◆ Текст для чтения

# # # # # # #

– Семиренко мужики в окно застрелили. В Аскании-Нова. Вы не слышали – по радио вспомнили Бела Куна. Имени этого не переношу! Я симферопольская. После эвакуации он у нас с Землячкой и каким-то, вроде Седых, расстрелял всех белых офицеров. Им приказали собраться за городом. Только одного оставили – у него хороший баритон был. Моя сослуживица, родственница Троцкого, звонила в Москву – за брата. Троцкий сказал, что революция не прощает. Я работала в наркомпросе. Недавно на улице подходит Сельвинский. Раньше он меня не замечал, а тут говорит: “Помните, мы с вами работали в симферопольском наркомпросе?” Я всех, кто работал, помню – его не помню. Не было его.
Кто действительно любил поговорить, так это Михаил Александрович. Говорил длинно, повторялся, забывал имена, перескакивал с темы на тему. От него бегали, если слушали – невнимательно; а суть была в том, чтобы вслушиваться и выбирать перлы:
– По радио глушение – знаете, я в первую мировую выписывал английские газеты. Германские сводки о русском фронте цензура замазывала чем-то густым – как говно. Так теперь и по радио.
– Мандельштам – он античность лучше всех понимал. У него это в крови – евреи же прошли через Грецию, через Рим. А славян тогда не было.
– Мы Мандельштама дразнили: “Я палочку возьму су-хую!”
Почти с видом заговорщика:
– А “Литгазета”-то напечатала “Ленинград”! В тридцать втором году! “Я вернулся в мой город, знакомый до слез” – а? – и подталкивание локтем.
– Гумилев дворянством гордился, а когда приехал Лев Гумилевский, он расстроился. Фамилия от “хумилис”, поповская. Ну, монархистом он после революции стал. До революции это было неприлично. У раннего Николая Степановича африканские стихи какие-то тартареновские – а? Это потом, когда он туда съездил, пошло хорошо.
Тайком и с улыбкой, как сладкую сплетню:
– А знаете, он нашей Анне Андревне изменял. Она рожает, а он с этой… в театре. Да.
– Один раз мы Хлебникова позвали к себе, на Петербургскую сторону. Он говорит: – Мы, футуристы, пришли к заключению, что можно писать стихи из одних знаков препинания. Читаю: Точка, запятая, двоеточие, вопросительный знак. – Все стали спорить, а Мандельштам догадался: – Здесь нет стихотворения! – Хлебников обрадовался. Потом мы с ним шли – нам по пути – и я спросил, правда ли он считает, что могут быть стихи из одних знаков препинания. Он говорит: – Конечно, нет. Это была маленькая бомбочка. – У него на все были бомбочки. Ну, вот эта история с Председателями земного шара. Он сказал, что если я хочу, то чтобы расписался. Я расписался и стал Председателем земного шара. Ну, никаких привилегий за это я не получил… Потом меня профессор… приятель брата… водил в сумасшедший дом, посмотреть. Там один, вижу, сидит, задумался, пальцы на губах. Не могу понять, где я его видел. Ну, точно такой. Вспомнил: Хлебников…
– А Маяковский – он слежку еще с дореволюционных лет чуял. Михаил Голодный рассказывал: – Ночью вваливается ко мне Маяковский, говорит: Гаси свет! – Я погасил, а он к окну и глядит из-за шторы: – Стоят…
Тень ушла незамеченной. На панихиде в Союзе писателей присутствовало несколько случайных редакторов из Худлита. Я ничего не знал и не мог попрощаться с Михаилом Александровичем.

# # # # # # #

◆ Записи
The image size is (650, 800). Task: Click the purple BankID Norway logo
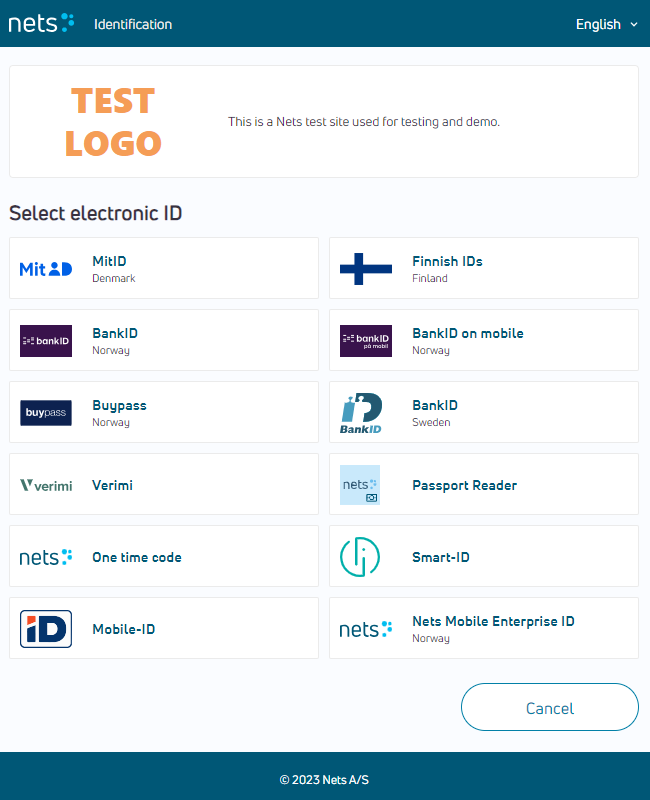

# # # # # # #

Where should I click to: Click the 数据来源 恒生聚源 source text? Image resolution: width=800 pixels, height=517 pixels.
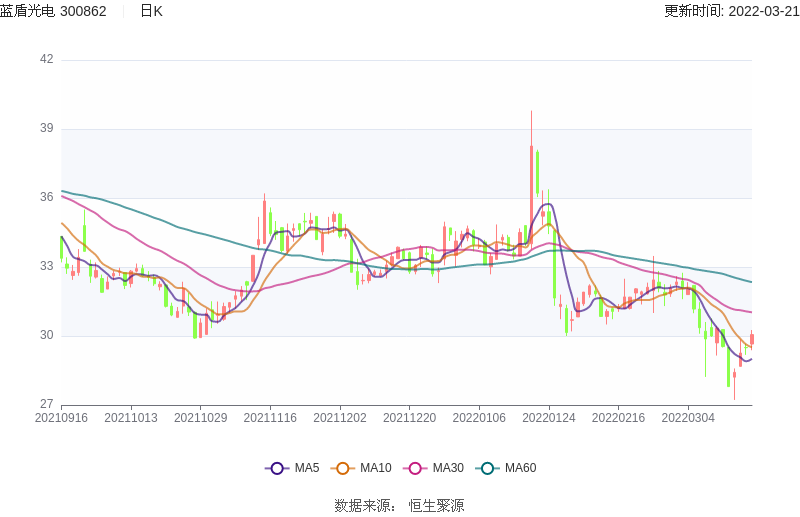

# # # # # # #

◆ Что нужно сделать
1: Что, согласно воспоминаниям, ответил Троцкий, когда сослуживица рассказчицы звонила ему в Москву насчет брата?
2: Процитируйте из воспоминаний отрывок от слов «Кто действительно любил» до слов «и подталкивание локтем.» включительно.

◆ Ответы по порядку
1: Троцкий сказал, что революция не прощает.

2:
Кто действительно любил поговорить, так это Михаил Александрович. Говорил длинно, повторялся, забывал имена, перескакивал с темы на тему. От него бегали, если слушали – невнимательно; а суть была в том, чтобы вслушиваться и выбирать перлы:
– По радио глушение – знаете, я в первую мировую выписывал английские газеты. Германские сводки о русском фронте цензура замазывала чем-то густым – как говно. Так теперь и по радио.
– Мандельштам – он античность лучше всех понимал. У него это в крови – евреи же прошли через Грецию, через Рим. А славян тогда не было.
– Мы Мандельштама дразнили: “Я палочку возьму су-хую!”
Почти с видом заговорщика:
– А “Литгазета”-то напечатала “Ленинград”! В тридцать втором году! “Я вернулся в мой город, знакомый до слез” – а? – и подталкивание локтем.